Leave the images out. Give every line below again, precisely.

╭─ EXCERPTED RECORDS

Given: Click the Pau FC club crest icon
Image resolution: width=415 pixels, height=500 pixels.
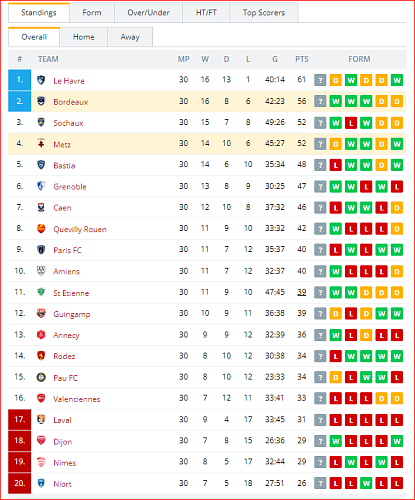Looking at the screenshot, I should coord(41,377).
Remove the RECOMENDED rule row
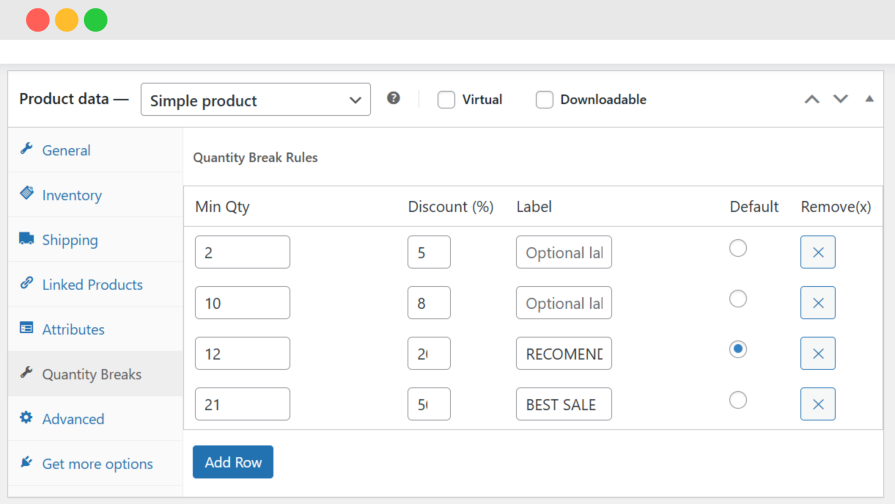 pyautogui.click(x=817, y=353)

╰─

REPLY TO THE TASK:
Given: Click the Pau FC club crest icon
Image resolution: width=415 pixels, height=500 pixels.
Looking at the screenshot, I should coord(41,377).
Remove the RECOMENDED rule row
 pyautogui.click(x=817, y=353)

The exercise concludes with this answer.